# Century Wave Master Repair



## MikeMartial (Sep 11, 2005)

So I purchased a Century Wavemaster, used, from my TKD instructor.

Before I bought it, it had developed a leak where the base narrows to the neck; it was repaired quite well by someone familar with plastics. 

It seems to have started leaking water again at the same site...

.....any ideas/experience with this? 

I've emptied it, and will probably just fill it with sand. But I'd like to reinforce the weak area, somehow.


----------



## Grenadier (Sep 11, 2005)

MikeMartial said:
			
		

> .....any ideas/experience with this?
> 
> I've emptied it, and will probably just fill it with sand. But I'd like to reinforce the weak area, somehow.


If it's a crack in the plastic, then a two component epoxy might be able to seal off the crack with a strong bond.  You can always use some light sandpaper treatment to smooth out the epoxy afterwards.  

Something like JB Weld would probably do quite well, as the bond is strong, flexible, and long lasting.


----------



## Rob Broad (Sep 11, 2005)

when I developed a small crack in my old bag stand I tried silicone to no avail.  Then an uncle told me to use a old screw drive and a torch.  Heat the blade of the screw driver and use it to apartially melt the plactice, and smooth it over the crack.


----------



## dsp921 (Sep 11, 2005)

My experience was opposite the previous two; I tried a two part epoxy on a leak and it would just peel up after the first few solid kicks, I put some quality silicone on it and it has held up well for the past 5 or 6 months.  Guess it depends on the location of the leak and the type of epoxy or silicone used.  I'd be careful heating the plactic too much, you could easily go through and end up with a much larger hole than what you started with.


----------



## Marginal (Sep 11, 2005)

I've read before that Century will replace the bases under their lifetime warranty.


----------



## dsp921 (Sep 11, 2005)

Marginal said:
			
		

> I've read before that Century will replace the bases under their lifetime warranty.

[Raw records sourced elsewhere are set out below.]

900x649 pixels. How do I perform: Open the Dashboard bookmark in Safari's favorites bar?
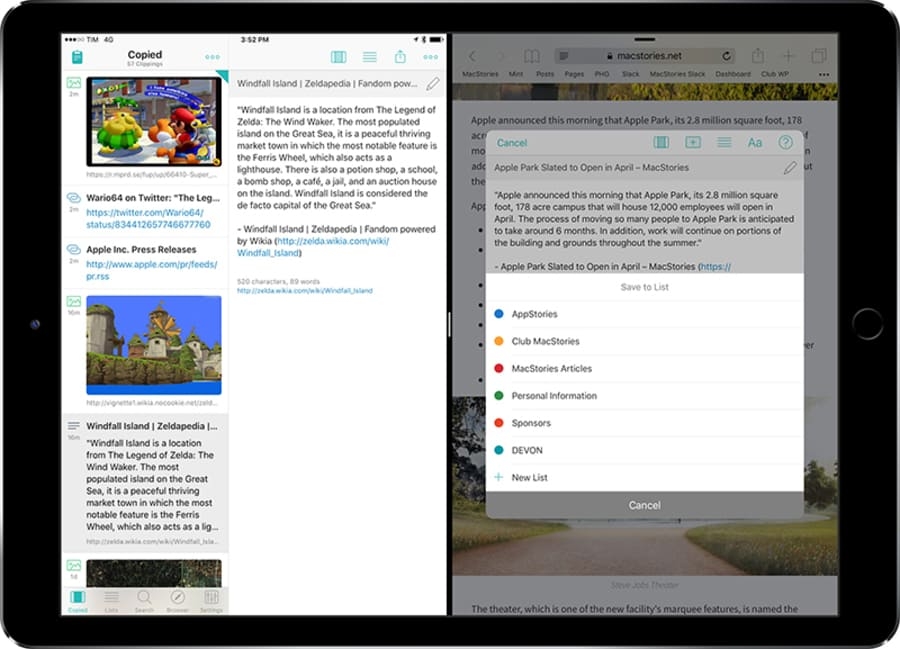(733, 73)
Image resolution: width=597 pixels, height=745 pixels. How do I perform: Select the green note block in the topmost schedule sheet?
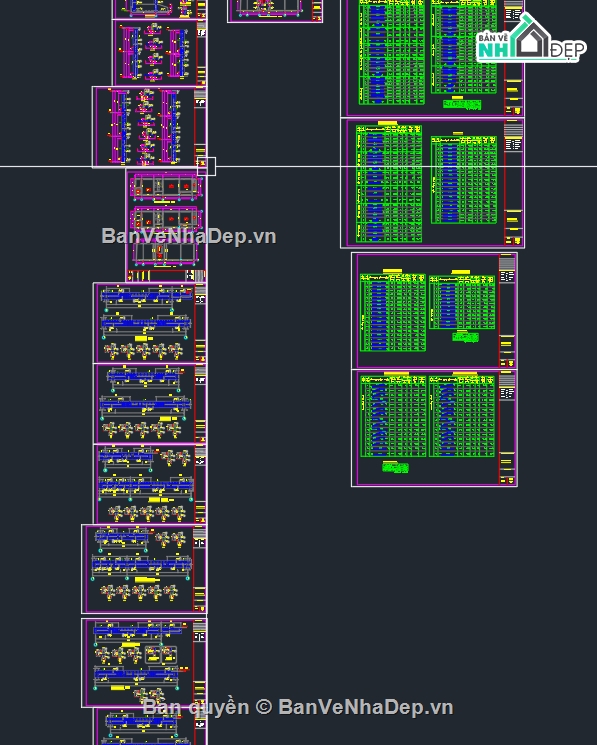click(x=462, y=104)
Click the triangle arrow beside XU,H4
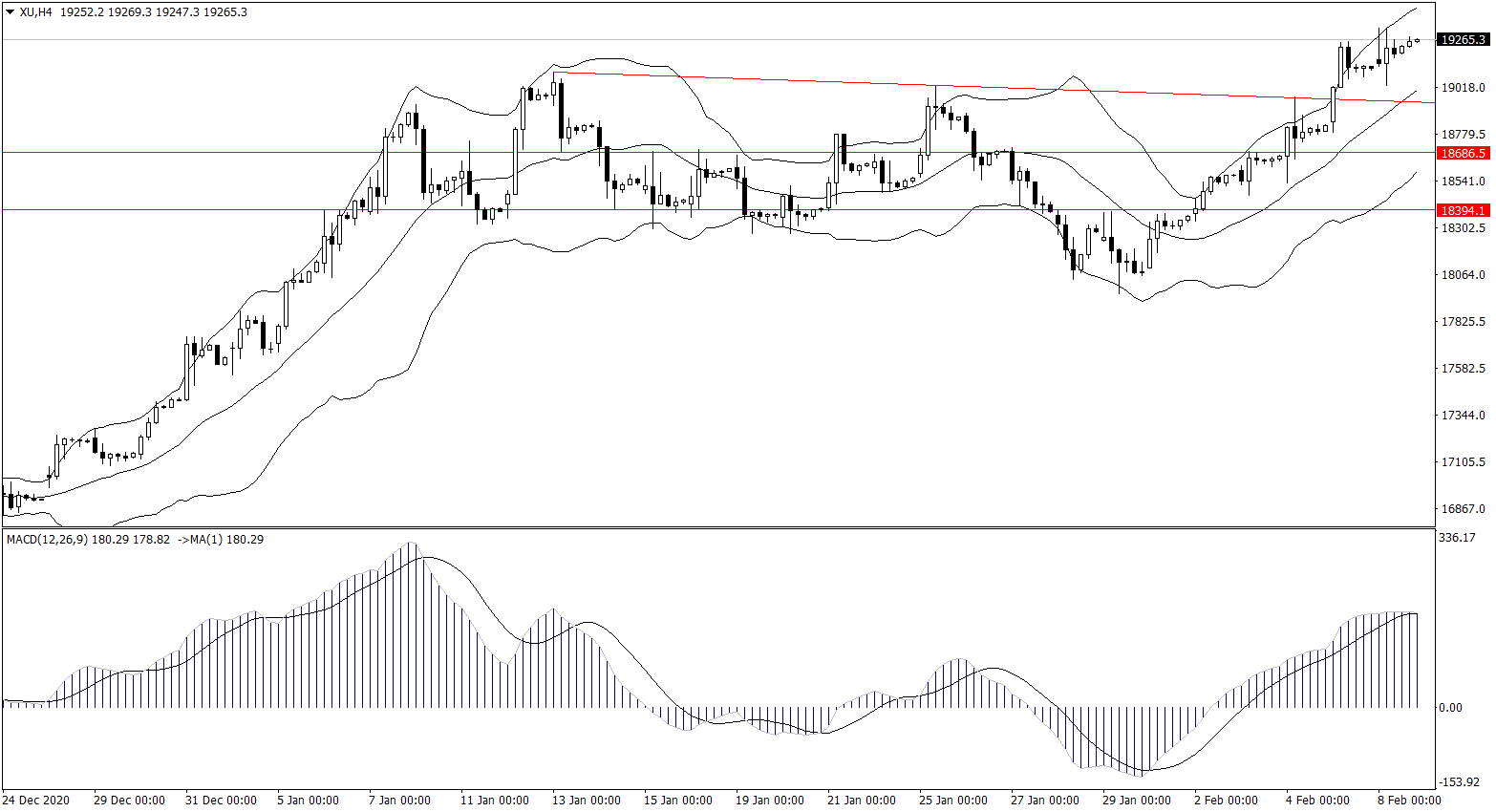The width and height of the screenshot is (1496, 812). click(11, 12)
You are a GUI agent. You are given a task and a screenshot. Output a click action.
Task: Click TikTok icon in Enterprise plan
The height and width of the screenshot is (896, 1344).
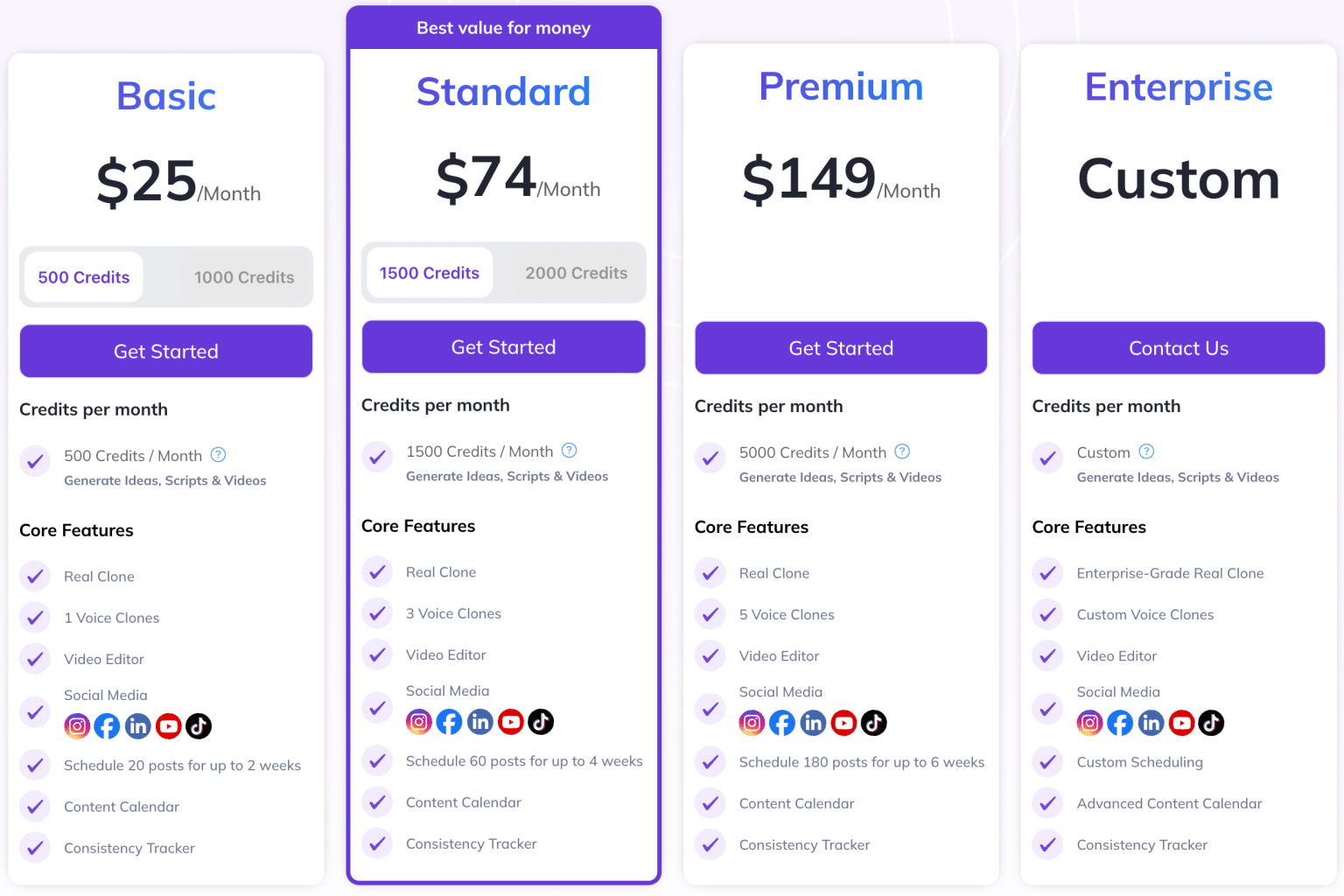pyautogui.click(x=1211, y=723)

That would be nice.  Where did you see this?  Century's web site says 90 days.


----------



## Marginal (Sep 11, 2005)

http://www.karatekorner.com/messageboard/viewmessages.cfm?Forum=18&Topic=1176

I'd first read about it on usenet in the rec.martial-arts group, but there's a similar discussion on it.


----------



## Rob Broad (Sep 11, 2005)

dsp921 said:
			
		

> I'd be careful heating the plactic too much, you could easily go through and end up with a much larger hole than what you started with.



That is why you heat the blade, and use it to move plastic.  Do not apply a direct heat source to the plastic.


----------



## dsp921 (Sep 11, 2005)

Rob Broad said:
			
		

> That is why you heat the blade, and use it to move plastic. Do not apply a direct heat source to the plastic.


That definitely makes sense, but with my luck I'd still end up with a mess.  I'm going to look into that warranty a little more.


----------



## JAMJTX (Sep 11, 2005)

I had one that cracked and Century replaced it.  They did tell me that if it breaks again to fill it with sand.

I assume they will only replace it once.  I also think filling it sand is better option than trying a reapir and filling it with water again.  The advantage to filling it with water is that it is easier to empty if you have to move it.

Jim Mc Coy


----------



## Cthulhu (Sep 11, 2005)

I've just gotten one and I'm slowly filling it with sound. I've only been able to dry half of the 240 lbs of sand that we bought to fill it.

 As for the repair, it depends on the size.  Certain types of model glue actually melt plastic, and may be useful if it's a relatively small leak.

 Cthulhu


----------



## MikeMartial (Sep 11, 2005)

Thanks for all the replies, guys.


I'm going to hit the hardware store this week to look for a super-strong epoxy; the previously fixed "patch" has torn away, so that should do the trick.

And this time, it'll be sand, not water.


----------



## arnisador (Oct 10, 2005)

Cthulhu said:
			
		

> I've just gotten one and I'm slowly filling it with sound.


 An interesting approach. Does it scream when you hit it?


----------